(Items from a data source)
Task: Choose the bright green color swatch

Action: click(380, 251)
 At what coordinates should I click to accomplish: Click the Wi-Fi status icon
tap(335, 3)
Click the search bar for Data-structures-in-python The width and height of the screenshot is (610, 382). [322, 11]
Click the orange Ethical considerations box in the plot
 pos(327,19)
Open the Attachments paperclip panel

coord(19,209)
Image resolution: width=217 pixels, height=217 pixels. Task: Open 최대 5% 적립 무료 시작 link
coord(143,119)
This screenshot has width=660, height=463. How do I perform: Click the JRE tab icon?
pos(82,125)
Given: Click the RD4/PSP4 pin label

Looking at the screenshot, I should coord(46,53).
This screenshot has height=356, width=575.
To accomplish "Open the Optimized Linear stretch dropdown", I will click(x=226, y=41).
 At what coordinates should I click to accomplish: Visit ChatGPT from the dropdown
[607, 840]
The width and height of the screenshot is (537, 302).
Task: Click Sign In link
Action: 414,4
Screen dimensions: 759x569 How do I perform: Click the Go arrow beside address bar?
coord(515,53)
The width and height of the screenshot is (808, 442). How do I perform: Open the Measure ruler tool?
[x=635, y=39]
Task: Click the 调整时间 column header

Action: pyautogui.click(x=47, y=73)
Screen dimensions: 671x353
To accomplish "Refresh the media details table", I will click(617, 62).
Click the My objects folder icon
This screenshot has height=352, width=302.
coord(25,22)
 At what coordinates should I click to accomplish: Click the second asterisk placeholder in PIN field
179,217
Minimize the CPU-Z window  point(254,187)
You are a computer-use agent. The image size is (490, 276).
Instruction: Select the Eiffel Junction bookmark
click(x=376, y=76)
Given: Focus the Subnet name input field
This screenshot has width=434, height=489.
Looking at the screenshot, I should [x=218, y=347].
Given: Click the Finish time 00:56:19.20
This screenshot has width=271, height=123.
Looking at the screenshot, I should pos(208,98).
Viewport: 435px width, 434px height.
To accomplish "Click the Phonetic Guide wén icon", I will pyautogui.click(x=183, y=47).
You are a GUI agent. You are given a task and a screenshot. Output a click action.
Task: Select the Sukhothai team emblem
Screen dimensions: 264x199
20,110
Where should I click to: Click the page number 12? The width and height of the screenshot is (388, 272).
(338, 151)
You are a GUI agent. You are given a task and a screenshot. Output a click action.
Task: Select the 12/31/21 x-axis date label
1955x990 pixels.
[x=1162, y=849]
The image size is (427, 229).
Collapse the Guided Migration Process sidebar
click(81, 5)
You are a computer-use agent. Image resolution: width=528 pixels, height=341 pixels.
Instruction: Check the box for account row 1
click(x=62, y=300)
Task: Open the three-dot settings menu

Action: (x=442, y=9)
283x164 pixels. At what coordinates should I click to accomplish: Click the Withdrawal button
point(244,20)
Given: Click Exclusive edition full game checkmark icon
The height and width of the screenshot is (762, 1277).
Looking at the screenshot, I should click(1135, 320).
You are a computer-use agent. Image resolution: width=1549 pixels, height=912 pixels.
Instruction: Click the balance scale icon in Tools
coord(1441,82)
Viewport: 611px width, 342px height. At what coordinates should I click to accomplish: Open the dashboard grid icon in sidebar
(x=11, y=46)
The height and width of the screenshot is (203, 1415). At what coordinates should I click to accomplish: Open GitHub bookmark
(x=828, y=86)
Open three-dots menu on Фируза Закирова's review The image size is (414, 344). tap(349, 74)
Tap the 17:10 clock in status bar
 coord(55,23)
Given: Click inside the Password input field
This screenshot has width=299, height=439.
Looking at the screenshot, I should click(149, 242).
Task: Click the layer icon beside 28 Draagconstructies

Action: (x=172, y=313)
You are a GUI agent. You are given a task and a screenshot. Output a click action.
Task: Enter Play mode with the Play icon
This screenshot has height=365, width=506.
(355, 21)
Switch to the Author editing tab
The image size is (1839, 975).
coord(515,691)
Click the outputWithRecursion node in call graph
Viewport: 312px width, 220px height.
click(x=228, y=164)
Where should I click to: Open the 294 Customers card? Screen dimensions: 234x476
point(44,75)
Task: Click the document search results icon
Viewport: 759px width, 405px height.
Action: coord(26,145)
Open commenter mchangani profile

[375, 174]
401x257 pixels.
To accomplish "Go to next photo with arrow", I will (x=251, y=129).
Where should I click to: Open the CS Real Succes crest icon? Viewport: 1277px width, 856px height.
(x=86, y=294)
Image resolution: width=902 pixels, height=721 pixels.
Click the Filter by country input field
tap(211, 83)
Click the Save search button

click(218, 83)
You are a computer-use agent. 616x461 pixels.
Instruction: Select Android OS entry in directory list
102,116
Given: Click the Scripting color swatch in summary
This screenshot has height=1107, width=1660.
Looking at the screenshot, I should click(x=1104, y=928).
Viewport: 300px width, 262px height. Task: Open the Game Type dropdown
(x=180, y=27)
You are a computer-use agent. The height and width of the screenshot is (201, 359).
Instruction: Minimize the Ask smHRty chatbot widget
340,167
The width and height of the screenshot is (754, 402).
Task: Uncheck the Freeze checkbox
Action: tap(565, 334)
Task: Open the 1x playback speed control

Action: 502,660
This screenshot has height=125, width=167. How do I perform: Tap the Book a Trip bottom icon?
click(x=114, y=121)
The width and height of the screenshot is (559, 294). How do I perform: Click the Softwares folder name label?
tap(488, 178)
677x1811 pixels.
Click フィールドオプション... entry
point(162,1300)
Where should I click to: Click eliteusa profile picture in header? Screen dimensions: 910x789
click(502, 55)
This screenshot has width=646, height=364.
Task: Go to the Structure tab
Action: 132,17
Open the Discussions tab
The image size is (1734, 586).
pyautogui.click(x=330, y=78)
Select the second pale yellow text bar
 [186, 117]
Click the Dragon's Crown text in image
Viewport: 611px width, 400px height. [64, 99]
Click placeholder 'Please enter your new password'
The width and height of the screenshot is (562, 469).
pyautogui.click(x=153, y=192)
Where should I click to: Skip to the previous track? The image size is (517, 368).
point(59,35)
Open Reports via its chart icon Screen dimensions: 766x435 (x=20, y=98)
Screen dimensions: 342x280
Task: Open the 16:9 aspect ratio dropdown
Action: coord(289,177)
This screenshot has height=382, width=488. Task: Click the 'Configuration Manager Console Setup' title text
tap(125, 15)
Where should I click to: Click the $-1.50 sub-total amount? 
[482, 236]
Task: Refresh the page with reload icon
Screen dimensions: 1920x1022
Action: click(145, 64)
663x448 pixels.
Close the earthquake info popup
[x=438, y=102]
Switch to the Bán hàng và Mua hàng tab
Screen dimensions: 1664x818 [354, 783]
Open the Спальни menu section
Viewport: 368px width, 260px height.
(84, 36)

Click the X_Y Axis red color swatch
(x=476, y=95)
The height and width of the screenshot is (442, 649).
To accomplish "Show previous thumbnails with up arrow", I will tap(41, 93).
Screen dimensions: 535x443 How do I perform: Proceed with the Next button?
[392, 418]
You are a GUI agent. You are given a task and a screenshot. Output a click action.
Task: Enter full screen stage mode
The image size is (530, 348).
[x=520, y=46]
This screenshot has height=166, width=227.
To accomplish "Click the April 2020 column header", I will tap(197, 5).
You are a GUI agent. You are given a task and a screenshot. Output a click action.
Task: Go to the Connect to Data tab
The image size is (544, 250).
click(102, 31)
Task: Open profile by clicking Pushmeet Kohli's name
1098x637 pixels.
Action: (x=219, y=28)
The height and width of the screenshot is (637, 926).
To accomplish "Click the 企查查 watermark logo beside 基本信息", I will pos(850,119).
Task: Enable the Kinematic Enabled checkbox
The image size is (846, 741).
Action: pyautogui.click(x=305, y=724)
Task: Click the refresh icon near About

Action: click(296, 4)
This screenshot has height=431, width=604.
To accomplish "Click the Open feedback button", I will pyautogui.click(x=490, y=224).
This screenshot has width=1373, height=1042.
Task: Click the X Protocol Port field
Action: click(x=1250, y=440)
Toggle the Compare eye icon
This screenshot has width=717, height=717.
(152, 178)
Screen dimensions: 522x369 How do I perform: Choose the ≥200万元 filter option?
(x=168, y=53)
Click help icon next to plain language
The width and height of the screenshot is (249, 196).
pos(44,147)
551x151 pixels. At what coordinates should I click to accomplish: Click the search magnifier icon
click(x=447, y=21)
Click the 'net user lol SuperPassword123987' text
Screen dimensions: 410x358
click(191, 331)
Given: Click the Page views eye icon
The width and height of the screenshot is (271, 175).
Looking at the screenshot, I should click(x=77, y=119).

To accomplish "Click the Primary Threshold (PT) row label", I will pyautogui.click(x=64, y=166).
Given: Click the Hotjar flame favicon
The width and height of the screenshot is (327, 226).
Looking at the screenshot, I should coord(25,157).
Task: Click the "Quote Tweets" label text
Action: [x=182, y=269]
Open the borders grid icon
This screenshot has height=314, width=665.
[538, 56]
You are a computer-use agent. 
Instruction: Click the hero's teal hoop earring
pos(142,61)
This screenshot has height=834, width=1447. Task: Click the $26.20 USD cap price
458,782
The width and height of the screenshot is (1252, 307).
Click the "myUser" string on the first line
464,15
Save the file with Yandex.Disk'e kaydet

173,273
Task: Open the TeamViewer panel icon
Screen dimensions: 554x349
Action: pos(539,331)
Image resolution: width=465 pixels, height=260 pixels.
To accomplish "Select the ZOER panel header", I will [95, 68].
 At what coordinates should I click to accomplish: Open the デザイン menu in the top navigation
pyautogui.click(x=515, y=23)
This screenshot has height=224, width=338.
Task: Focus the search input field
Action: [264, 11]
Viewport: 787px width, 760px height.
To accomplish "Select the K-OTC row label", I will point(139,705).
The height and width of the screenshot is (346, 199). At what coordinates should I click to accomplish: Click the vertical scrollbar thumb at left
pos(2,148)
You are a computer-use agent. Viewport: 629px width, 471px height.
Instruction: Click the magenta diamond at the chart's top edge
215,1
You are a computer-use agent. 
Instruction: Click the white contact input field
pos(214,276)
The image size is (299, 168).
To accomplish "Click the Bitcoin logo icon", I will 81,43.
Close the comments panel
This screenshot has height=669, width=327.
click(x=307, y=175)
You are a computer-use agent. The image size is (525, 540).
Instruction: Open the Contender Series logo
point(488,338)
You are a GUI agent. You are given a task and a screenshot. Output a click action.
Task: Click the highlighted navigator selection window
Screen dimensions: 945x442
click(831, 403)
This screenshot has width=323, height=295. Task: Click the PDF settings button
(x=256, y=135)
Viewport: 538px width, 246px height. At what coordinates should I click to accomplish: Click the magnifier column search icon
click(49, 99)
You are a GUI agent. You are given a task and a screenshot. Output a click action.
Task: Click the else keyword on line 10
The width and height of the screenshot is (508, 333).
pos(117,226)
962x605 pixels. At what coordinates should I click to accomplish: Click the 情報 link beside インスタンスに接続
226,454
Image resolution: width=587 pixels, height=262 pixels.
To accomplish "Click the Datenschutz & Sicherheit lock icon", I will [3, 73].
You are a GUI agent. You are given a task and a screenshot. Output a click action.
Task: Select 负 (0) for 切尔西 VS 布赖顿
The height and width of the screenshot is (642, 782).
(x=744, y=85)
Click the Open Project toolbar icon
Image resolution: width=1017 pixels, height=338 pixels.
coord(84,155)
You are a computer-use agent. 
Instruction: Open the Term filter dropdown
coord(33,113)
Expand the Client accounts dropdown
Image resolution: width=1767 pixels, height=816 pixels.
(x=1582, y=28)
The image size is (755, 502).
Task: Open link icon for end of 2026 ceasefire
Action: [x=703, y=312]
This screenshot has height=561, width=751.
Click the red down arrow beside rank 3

**Problem statement**.
Set down exactly the lines from the start of the records to the line with "Click the search bar". Include that line, and add nothing more.

**Solution below**.
Task: Choose the bright green color swatch

Action: click(380, 251)
 At what coordinates should I click to accomplish: Click the Wi-Fi status icon
tap(335, 3)
Click the search bar for Data-structures-in-python The width and height of the screenshot is (610, 382). [322, 11]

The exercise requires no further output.